Then I’ll add a single large donation to one page; you will see how suddenly a naive approach then concludes that this page is better.

    set.seed(2413)
    conversion_rate <- 0.05
    page1 <- rbinom(1000,1,conversion_rate)*rnorm(1000,mean=10,sd=3)
    page2 <- rbinom(1000,1,conversion_rate)*rnorm(1000,mean=10,sd=3)
    df <- data.frame(Page1=mean(page1),Page2=mean(page2))
    kable(df)
Page1 Page2
0.4861572 0.4927313

By random chance, the donations per visit for page 2 is slightly higher than for page 1

  df <- data.frame(Page1=max(page1),Page2=max(page2))
  kable(df)
Page1 Page2
17.90275 19.54638

But the maximum donation size isn’t that different

To see the chance that one page is better than the other I will use the following Stan model:

data {
  int N1;
  int N2;
  int donated1[N1];
  int donated2[N2];
  real donation_amount1[N1];
  real donation_amount2[N2];
}
parameters {
  real convr1;
  real convr2;
  real donation_mean1;
  real donation_mean2;
  real donation_sd1;
  real donation_sd2;
}
model {
  for (i in 1:N1) {
    donated1[i] ~ bernoulli(convr1);
    if (donated1[i]==1) {
      donation_amount1[i] ~ normal(donation_mean1, donation_sd1);
    }
  }
  for (i in 1:N2) {
    donated2[i] ~ bernoulli(convr2);
    if (donated2[i]==1) {
      donation_amount2[i] ~ normal(donation_mean2, donation_sd2);
    }
  }
}
  

And fit it using the generated data

    library(rstan)
    rstan_options(auto_write = TRUE)
    options(mc.cores = parallel::detectCores())
    model <- [1134 chars quoted with '"']

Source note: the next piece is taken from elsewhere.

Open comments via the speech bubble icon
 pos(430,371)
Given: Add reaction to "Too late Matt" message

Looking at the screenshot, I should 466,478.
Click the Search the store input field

    d = list(N1 = 1000, N2 = 1000,
             donation_amount1 = page1, donation_amount2 = page2,
             donated1 = as.integer(page1 > 0), donated2 = as.integer(page2 > 0))

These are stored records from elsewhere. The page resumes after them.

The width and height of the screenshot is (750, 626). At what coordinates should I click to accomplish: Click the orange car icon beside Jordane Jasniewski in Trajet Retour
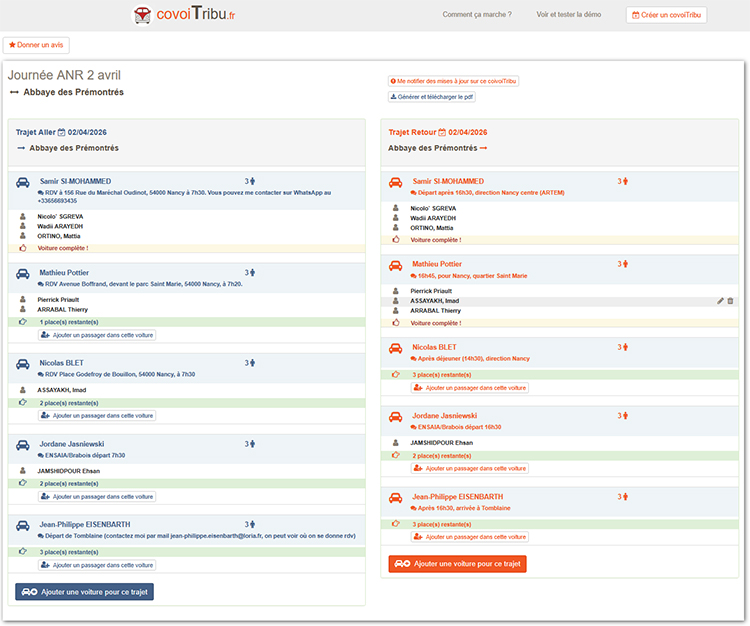(395, 416)
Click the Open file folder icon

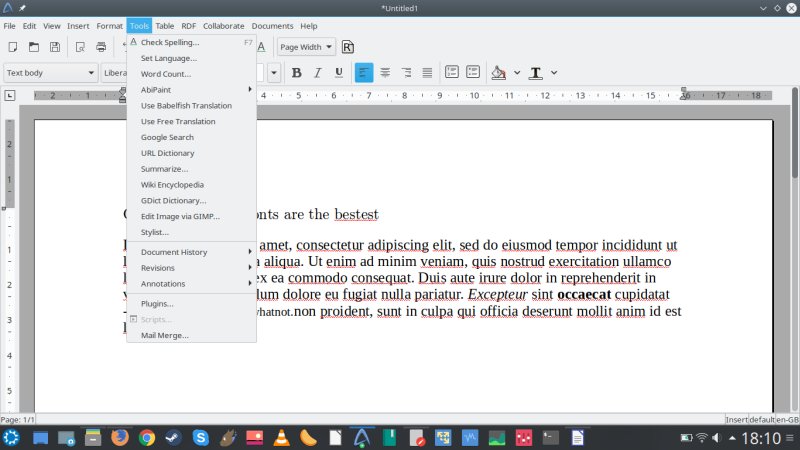[33, 47]
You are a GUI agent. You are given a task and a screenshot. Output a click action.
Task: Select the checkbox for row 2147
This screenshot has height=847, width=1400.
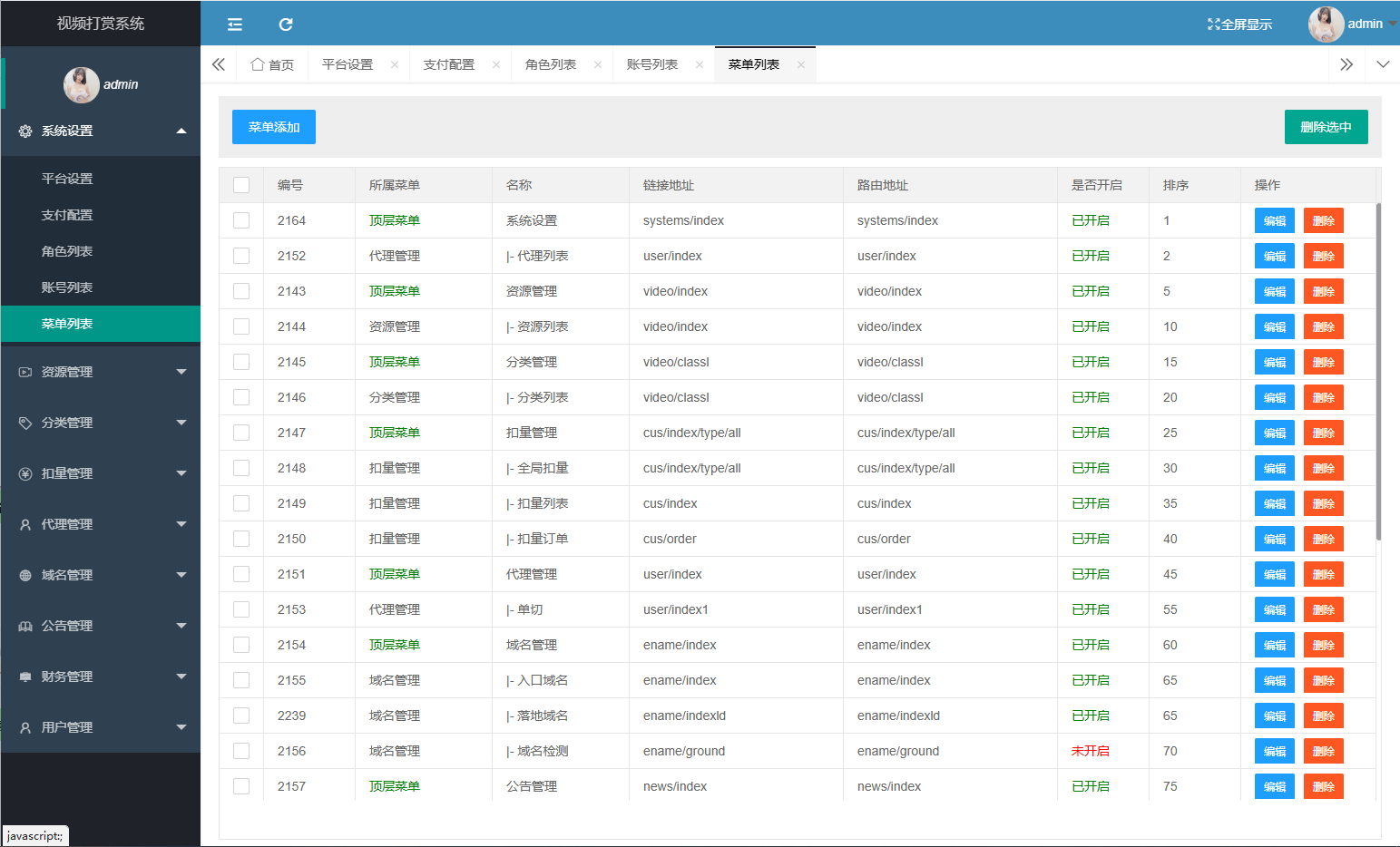point(241,433)
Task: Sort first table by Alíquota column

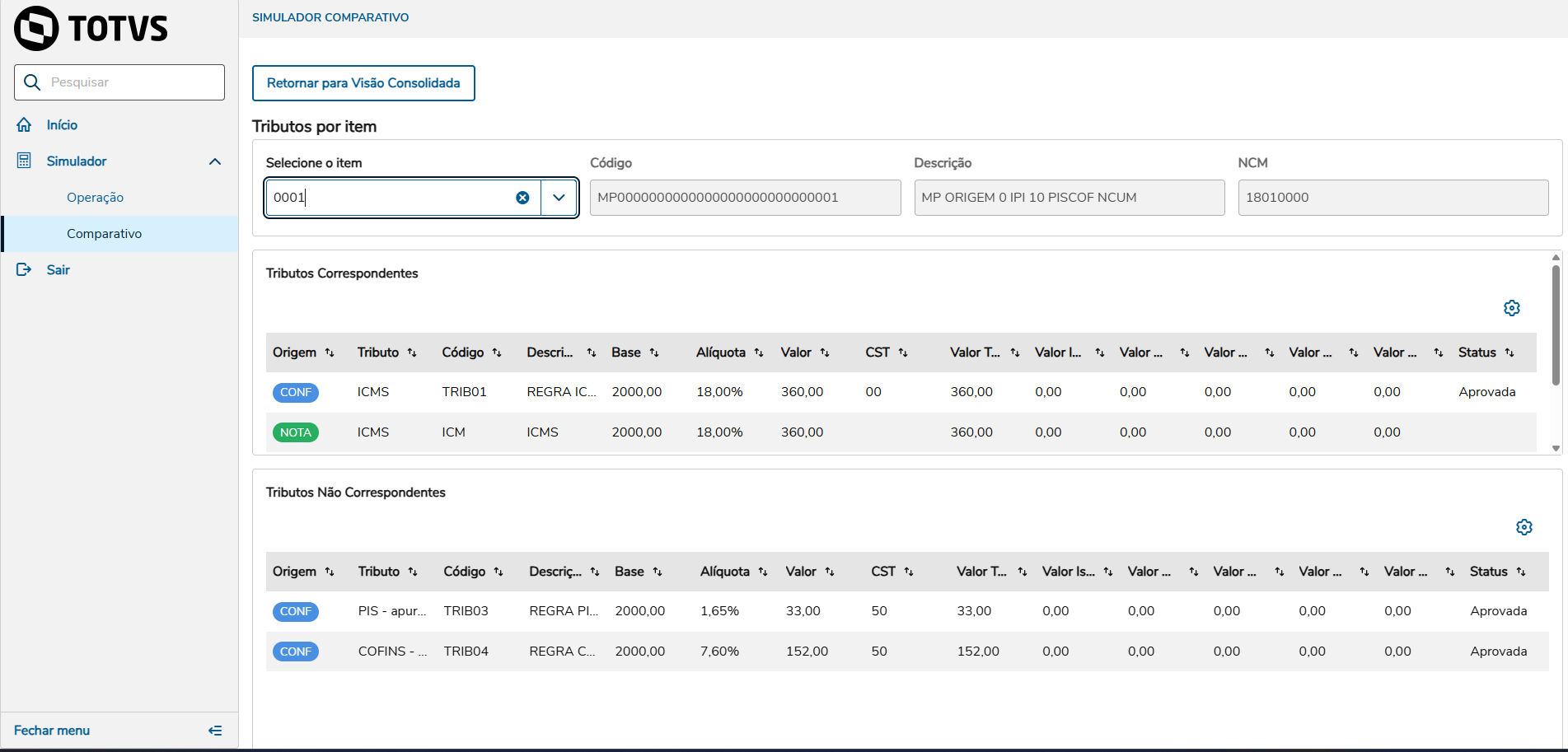Action: 759,353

    fit <- stan(model_code=model,data=d,iter=10000,chains=4,seed=152,refresh = -1)

Finally, extract the statistic of interest out of the samples

    samples <- extract(fit)
    sum(samples$convr1 > samples$convr2)/20000
## [1] 0.73795

There is a 73% chance that the conversion rate for page 1 is better than page 2.

    sum(samples$donation_mean1*samples$convr1 > samples$donation_mean2*samples$convr2)/20000
## [1] 0.4725

And a 53% chance that page 2 generates more donations per visit than page 1.

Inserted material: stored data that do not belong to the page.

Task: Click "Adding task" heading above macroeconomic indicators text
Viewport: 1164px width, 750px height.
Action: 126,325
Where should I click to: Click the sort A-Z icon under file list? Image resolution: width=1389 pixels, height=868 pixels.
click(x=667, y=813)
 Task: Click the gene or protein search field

Most people either wouldn’t take any action off these numbers or would declare the challenger to have failed with the incumbent page being the winner

Now add a large donation to page 2 and redo the computation

    page2 <- c(1000,page2)

    d = list(N1 = 1000, N2 = 1001,
       donation_amount1 = page1, donation_amount2 = page2,
       donated1 = as.integer(page1 > 0), donated2 = as.integer(page2 > 0))

    fit <- stan(model_code=model,data=d,iter=10000,chains=4,seed=152, refresh = -1)
    samples <- extract(fit)
    sum(samples$convr1 > samples$convr2)/20000
## [1] 0.70045

A 70% chance that page 1 has a better conversion rate than page 2 (this is expected - we’ve only added one extra conversion).

    sum(samples$donation_mean1*samples$convr1 > samples$donation_mean2*samples$convr2)/20000
## [1] 0.0971

But page 2 is 90% more likely to generate more donation dollars per visit!

This is exactly what Dan was talking about - the test result gets massively skewed by a single random donation.

“Skewed” is a bit of a loaded word here, “changed” would be more neutral, but my intuition says that a single donation should not change the result this much.

As I’ve said before, when the model doesn’t agree with intuition one of the following things must be going on:

  1. My intuition is wrong
  2. The model is wrong
  3. All of the above

For the purposes of this discussion, let’s go with option 2 and try to find another model.

Second attempt

Our first model was that, for each page, users convert with probability convr and then those that convert make a donation with an amount drawn from a normal distribution having mean donation_mean and standard deviation donation_sd.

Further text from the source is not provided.